**TASK REQUIREMENTS:**
Update the stretch of material from the start through the line containing "[x=1517, y=70]" by replacing "Viewport" with "Display area", leaving everything else unchanged.
───── DATA PROVIDED
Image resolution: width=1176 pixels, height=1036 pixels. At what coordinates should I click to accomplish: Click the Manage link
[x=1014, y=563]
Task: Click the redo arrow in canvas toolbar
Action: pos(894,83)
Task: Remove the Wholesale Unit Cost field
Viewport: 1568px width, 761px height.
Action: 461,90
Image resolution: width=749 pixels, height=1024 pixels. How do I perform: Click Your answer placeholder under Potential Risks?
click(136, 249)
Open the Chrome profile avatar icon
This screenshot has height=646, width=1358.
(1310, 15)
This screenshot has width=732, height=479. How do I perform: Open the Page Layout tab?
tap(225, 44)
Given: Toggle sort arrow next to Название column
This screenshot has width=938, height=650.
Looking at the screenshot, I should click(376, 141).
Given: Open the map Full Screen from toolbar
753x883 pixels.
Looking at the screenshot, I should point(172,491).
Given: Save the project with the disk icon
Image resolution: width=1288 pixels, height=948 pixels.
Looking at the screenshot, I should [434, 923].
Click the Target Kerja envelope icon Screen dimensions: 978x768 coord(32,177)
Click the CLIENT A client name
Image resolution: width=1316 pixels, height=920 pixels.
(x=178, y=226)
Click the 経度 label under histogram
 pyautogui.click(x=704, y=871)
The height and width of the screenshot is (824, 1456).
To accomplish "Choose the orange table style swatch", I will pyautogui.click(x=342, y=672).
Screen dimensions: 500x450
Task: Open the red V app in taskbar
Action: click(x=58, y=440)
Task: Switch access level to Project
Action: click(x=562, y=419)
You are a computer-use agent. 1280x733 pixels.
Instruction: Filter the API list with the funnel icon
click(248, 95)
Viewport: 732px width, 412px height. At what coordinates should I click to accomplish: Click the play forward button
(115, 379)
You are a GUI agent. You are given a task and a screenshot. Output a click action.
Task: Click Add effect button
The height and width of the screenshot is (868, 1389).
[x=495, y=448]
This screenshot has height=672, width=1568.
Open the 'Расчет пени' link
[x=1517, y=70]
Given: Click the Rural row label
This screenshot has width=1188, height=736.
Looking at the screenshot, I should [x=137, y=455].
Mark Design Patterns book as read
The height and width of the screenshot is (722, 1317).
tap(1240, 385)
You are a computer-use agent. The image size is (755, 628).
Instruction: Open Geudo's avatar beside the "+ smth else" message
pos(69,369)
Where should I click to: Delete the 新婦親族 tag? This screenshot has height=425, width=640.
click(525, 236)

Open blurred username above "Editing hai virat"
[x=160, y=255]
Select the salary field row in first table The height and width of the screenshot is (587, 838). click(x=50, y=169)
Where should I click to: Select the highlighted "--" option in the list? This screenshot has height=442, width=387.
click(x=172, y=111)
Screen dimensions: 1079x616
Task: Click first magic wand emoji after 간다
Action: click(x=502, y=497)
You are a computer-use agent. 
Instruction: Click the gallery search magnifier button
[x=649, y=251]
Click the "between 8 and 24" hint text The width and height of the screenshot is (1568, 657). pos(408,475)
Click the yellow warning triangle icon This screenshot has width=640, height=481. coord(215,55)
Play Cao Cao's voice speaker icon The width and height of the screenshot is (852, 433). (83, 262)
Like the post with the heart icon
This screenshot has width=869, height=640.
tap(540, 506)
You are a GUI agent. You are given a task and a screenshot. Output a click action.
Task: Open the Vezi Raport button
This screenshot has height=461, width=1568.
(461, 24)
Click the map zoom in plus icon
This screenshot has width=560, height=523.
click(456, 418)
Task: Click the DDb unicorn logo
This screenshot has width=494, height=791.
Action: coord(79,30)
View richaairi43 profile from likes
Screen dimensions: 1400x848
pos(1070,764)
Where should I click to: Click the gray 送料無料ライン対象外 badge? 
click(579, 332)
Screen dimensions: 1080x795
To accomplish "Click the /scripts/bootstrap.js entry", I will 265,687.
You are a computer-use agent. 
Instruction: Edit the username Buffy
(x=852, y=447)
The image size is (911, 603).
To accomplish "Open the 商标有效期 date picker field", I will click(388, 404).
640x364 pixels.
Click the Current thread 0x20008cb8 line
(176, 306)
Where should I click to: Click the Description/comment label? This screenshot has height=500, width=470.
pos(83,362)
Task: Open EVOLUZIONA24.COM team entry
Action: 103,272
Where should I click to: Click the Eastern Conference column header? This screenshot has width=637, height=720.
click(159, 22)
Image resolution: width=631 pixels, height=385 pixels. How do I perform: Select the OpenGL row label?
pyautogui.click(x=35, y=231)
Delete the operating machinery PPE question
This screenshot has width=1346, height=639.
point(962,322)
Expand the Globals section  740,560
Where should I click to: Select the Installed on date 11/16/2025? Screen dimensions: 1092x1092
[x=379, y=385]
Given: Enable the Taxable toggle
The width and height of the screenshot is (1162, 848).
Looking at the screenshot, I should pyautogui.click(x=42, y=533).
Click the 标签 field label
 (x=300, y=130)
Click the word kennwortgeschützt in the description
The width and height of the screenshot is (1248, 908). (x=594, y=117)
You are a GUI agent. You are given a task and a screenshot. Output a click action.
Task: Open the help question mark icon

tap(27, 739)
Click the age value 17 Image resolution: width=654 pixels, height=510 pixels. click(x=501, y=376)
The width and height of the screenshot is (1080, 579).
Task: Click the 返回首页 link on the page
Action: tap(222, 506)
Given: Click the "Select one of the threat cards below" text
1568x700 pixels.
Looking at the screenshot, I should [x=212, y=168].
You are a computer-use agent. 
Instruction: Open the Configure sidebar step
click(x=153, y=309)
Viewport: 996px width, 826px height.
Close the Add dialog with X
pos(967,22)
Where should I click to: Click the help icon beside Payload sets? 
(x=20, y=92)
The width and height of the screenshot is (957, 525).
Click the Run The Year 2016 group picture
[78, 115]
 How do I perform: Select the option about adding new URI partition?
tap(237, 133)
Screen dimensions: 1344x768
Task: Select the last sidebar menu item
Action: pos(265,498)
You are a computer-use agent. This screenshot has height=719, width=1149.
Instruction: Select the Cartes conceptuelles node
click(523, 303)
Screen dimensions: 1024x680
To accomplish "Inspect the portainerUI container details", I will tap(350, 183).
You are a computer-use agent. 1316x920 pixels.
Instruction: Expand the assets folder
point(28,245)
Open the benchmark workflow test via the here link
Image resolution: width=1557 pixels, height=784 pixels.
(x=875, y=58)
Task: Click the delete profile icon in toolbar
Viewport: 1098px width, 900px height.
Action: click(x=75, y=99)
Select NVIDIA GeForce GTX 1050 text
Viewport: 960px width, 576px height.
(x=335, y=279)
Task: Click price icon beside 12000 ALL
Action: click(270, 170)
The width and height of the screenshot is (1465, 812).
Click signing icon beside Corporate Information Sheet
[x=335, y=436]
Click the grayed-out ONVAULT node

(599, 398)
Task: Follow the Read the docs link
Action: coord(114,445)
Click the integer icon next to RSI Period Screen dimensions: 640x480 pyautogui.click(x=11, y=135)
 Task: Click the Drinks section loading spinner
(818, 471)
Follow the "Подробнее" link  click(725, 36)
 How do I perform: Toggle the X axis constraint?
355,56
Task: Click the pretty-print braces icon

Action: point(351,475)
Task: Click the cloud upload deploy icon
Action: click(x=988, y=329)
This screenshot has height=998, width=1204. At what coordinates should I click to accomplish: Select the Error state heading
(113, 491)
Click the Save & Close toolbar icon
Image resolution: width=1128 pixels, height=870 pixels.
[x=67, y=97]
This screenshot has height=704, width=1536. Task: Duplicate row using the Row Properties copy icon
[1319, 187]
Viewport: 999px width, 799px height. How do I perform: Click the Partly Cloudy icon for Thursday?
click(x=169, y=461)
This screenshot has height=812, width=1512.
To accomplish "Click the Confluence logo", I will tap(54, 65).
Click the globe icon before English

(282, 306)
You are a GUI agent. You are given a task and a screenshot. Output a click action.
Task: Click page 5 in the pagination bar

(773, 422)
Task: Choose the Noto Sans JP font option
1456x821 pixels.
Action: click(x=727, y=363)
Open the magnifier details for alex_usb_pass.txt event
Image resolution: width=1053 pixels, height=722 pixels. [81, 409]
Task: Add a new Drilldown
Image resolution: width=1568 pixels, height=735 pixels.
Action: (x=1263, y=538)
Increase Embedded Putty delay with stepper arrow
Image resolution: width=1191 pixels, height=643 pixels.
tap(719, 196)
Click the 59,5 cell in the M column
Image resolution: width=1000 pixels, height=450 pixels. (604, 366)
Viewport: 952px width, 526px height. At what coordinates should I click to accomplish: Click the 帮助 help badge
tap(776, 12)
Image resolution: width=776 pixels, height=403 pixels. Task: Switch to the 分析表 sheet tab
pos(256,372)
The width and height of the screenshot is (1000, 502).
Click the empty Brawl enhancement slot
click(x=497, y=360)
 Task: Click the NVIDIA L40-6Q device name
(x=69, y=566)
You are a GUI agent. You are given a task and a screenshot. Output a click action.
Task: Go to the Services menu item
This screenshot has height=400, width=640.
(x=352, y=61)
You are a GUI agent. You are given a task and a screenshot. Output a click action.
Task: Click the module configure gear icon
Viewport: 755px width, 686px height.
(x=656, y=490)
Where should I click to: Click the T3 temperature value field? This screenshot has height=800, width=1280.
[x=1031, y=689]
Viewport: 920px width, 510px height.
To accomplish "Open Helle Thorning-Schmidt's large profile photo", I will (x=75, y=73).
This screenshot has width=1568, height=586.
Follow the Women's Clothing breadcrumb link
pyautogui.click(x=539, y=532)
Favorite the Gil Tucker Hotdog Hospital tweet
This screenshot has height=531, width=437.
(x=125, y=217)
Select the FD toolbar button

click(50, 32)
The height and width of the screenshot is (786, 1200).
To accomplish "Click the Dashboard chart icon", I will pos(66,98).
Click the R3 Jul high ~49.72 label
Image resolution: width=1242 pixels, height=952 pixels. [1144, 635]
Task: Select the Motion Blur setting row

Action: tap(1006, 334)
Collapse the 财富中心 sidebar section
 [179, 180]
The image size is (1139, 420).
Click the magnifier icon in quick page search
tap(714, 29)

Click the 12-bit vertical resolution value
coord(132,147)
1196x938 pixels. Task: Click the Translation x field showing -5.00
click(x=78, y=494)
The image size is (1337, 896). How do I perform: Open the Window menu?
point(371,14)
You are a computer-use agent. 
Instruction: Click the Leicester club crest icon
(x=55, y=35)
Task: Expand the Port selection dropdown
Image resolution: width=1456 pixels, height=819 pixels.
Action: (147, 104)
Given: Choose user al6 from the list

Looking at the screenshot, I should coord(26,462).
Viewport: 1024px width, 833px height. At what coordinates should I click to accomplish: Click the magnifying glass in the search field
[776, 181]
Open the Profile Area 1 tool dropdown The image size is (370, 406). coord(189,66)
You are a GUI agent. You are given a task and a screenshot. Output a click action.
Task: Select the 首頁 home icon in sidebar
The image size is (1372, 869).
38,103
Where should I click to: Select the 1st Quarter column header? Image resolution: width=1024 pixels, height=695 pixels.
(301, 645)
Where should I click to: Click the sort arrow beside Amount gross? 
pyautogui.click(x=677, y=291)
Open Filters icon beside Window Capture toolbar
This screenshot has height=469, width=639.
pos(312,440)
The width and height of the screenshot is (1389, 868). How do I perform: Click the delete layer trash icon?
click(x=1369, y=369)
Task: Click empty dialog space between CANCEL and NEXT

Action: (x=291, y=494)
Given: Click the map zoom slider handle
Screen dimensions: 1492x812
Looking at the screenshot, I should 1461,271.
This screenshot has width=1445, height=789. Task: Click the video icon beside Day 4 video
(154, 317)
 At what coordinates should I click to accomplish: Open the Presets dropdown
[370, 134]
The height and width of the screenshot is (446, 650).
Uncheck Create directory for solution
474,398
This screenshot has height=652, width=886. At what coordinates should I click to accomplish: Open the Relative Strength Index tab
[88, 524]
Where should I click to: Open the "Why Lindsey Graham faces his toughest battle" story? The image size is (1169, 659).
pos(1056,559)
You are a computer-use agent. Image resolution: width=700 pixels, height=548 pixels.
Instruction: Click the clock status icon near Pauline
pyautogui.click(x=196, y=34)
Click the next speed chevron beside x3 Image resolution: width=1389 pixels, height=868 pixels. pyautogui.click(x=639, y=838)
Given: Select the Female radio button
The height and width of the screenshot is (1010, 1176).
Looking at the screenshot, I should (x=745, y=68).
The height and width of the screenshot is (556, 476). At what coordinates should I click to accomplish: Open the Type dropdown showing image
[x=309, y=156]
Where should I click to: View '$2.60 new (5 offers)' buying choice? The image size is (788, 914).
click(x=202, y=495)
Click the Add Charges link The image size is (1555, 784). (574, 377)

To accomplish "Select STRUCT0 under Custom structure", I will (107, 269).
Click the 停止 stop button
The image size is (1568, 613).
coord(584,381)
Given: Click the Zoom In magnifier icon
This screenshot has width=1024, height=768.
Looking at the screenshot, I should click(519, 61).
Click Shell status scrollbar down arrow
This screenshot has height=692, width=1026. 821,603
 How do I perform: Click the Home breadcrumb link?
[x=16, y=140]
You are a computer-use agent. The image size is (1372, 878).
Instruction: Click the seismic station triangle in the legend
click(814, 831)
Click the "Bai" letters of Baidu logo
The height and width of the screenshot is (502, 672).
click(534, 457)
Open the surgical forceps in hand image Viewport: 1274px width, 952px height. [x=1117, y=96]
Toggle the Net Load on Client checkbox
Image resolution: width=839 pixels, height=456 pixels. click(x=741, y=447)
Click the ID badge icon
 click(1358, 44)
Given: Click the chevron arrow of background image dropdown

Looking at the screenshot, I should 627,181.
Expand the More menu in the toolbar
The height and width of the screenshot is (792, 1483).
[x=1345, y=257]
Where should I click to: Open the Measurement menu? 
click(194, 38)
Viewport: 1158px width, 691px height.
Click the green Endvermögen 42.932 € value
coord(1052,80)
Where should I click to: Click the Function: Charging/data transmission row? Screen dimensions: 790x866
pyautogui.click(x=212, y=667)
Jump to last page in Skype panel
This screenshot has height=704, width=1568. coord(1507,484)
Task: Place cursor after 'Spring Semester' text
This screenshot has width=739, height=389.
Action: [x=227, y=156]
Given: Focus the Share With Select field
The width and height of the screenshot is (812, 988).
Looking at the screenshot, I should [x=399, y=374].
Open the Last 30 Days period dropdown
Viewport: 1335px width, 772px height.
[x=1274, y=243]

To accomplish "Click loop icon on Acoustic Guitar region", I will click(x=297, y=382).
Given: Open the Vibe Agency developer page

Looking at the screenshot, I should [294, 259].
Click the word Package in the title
──────────
**OUTPUT OF THE EXERCISE:**
Image resolution: width=1176 pixels, height=1036 pixels. At what coordinates should I click to accomplish: Click the Manage link
[x=1014, y=563]
Task: Click the redo arrow in canvas toolbar
Action: pos(894,83)
Task: Remove the Wholesale Unit Cost field
Display area: 1568px width, 761px height.
Action: 461,90
Image resolution: width=749 pixels, height=1024 pixels. How do I perform: Click Your answer placeholder under Potential Risks?
click(136, 249)
Open the Chrome profile avatar icon
This screenshot has height=646, width=1358.
(1310, 15)
This screenshot has width=732, height=479. How do I perform: Open the Page Layout tab?
tap(225, 44)
Given: Toggle sort arrow next to Название column
This screenshot has width=938, height=650.
Looking at the screenshot, I should click(376, 141).
Given: Open the map Full Screen from toolbar
753x883 pixels.
Looking at the screenshot, I should point(172,491).
Given: Save the project with the disk icon
Image resolution: width=1288 pixels, height=948 pixels.
Looking at the screenshot, I should [434, 923].
Click the Target Kerja envelope icon Screen dimensions: 978x768 coord(32,177)
Click the CLIENT A client name
Image resolution: width=1316 pixels, height=920 pixels.
(x=178, y=226)
Click the 経度 label under histogram
 pyautogui.click(x=704, y=871)
The height and width of the screenshot is (824, 1456).
To accomplish "Choose the orange table style swatch", I will pyautogui.click(x=342, y=672).
Screen dimensions: 500x450
Task: Open the red V app in taskbar
Action: click(x=58, y=440)
Task: Switch access level to Project
Action: click(x=562, y=419)
You are a computer-use agent. 1280x733 pixels.
Instruction: Filter the API list with the funnel icon
click(248, 95)
Display area: 732px width, 412px height. At what coordinates should I click to accomplish: Click the play forward button
(115, 379)
You are a GUI agent. You are given a task and a screenshot. Output a click action.
Task: Click Add effect button
The height and width of the screenshot is (868, 1389).
[x=495, y=448]
This screenshot has height=672, width=1568.
Open the 'Расчет пени' link
[x=1517, y=70]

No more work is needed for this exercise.